Noah’s Jabberwocky came out looking like a cross between a bull and a horse, its long snout punctuated by gaping nostrils. Aristide made the Cheshire Cat, or said he had, although he hadn’t given it any ears, only an enormous smiling mouth, which was good enough. Reza chose the dormouse, a minor character, capably executed. Its nose was pointy, and he gave his mask prominent ears, but he was particularly proud of its whiskers, six dangling bits of string glued onto the end of its nose like a straggly mustache. The boys finished before the others in the group, and asked if they might cross over early into Wonderland.

They’d been so good, and it was almost time anyway, so I let them. I should have asked Sirena if it was okay with her; I hadn’t realized how involved she was with her cameras, up on ladders to adjust them so they’d track specific kids; and how little involved she was with keeping watch.

It all happened so fast. I was helping Sophia with her walrus mask—a bigger task than either of us was really fit for—when I saw, out of the corner of my eye, that the boys’ play was turning rough. At first I didn’t do anything, because I figured Sirena was on top of it; but then I stepped down toward the middle of the L, and realized that her back was turned and she was focused on filming Ebullience and Chastity wrapping themselves up in the Alice fabric and twirling around. Meanwhile, behind her, Reza and Noah were scuffling, and Aristide was making breathless noises of alarm; and then I distinctly saw Reza punch Noah in the jaw.


STOP!
” I shouted—and when rarely Miss Eldridge of Appleton School shouts, the world knows about it. “
STOP
right now!” I thundered down to where they were, wiping my gluey hands on the seat of my pants. I grabbed both boys by their shirt collars—it’s something teachers used to do a lot, but aren’t supposed to anymore—and I lost it. I felt personally disappointed by Reza—I don’t know how else to put it. He’d let me down. “What in God’s name is going on here? Reza Shahid, you have some serious explaining to do. I
saw
what happened, with my own eyes. What has gotten into you?”

Reza glowered, shrugged.

“Noah: you tell me. I can’t believe Reza would hit you without being provoked.”
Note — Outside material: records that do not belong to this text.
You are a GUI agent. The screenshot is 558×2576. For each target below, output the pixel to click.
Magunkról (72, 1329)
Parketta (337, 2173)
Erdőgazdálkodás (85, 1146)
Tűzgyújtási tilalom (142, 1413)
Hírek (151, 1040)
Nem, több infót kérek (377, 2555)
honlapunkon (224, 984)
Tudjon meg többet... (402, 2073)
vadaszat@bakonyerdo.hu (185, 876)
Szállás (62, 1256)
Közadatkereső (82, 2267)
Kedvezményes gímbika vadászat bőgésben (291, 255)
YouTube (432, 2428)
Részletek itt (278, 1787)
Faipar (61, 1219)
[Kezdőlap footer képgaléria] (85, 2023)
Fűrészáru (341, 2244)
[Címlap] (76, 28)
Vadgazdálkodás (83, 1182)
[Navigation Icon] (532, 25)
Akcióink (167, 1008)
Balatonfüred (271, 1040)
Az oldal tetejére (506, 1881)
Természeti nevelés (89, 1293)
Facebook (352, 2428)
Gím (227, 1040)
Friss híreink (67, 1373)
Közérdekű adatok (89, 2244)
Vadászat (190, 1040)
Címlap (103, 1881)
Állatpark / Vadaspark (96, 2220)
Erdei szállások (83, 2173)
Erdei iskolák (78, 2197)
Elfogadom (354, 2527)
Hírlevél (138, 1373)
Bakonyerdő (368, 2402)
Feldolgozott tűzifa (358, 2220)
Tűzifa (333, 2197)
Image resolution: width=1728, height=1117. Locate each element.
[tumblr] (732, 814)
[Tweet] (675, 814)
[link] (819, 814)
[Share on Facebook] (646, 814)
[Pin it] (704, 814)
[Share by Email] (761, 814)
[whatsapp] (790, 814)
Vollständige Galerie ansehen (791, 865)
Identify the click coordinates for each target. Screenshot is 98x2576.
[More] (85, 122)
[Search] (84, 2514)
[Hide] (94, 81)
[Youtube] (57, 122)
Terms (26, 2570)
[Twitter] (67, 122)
He, too, shrugged. Then I saw clasped in his fist several aspirin flowers, dangling on their wire stalks.

“You picked the flowers?”

“Nobody said we couldn’t.” This was true: nobody had said they couldn’t. Noah went on, “And then Reza jumped on me. Like some kind of crazy guy.”

“Is that what happened, Reza?”

Reza looked angrier than I’d ever seen him, but he didn’t say anything. He scuffed his feet against the Astroturf. I had the feeling that wasn’t the whole story.

“Did Noah say something that upset you?”

Reza looked up: he looked for his mother, and found her, and some wordless exchange passed between them, to which I was not privy. He still didn’t say anything.

It was only at this point that I realized everyone had gathered round in a circle, and that Sirena was standing behind the children, watching. It wasn’t clear what she was thinking. I hadn’t considered it in the heat of the moment, but now everything seemed hideously weird: I’d been extra-angry because I felt betrayed by my own kid, my special boy, the boy who wanted to make the world better; but here, like a slap, was the reminder that he wasn’t mine. Here was his mother, and the look on her face was the look not of
my friend
but of
his parent
, if you see what I mean: whatever she was thinking, it was a mother’s reaction to seeing her son disciplined by a teacher. I was his teacher, an outsider; that’s what I was.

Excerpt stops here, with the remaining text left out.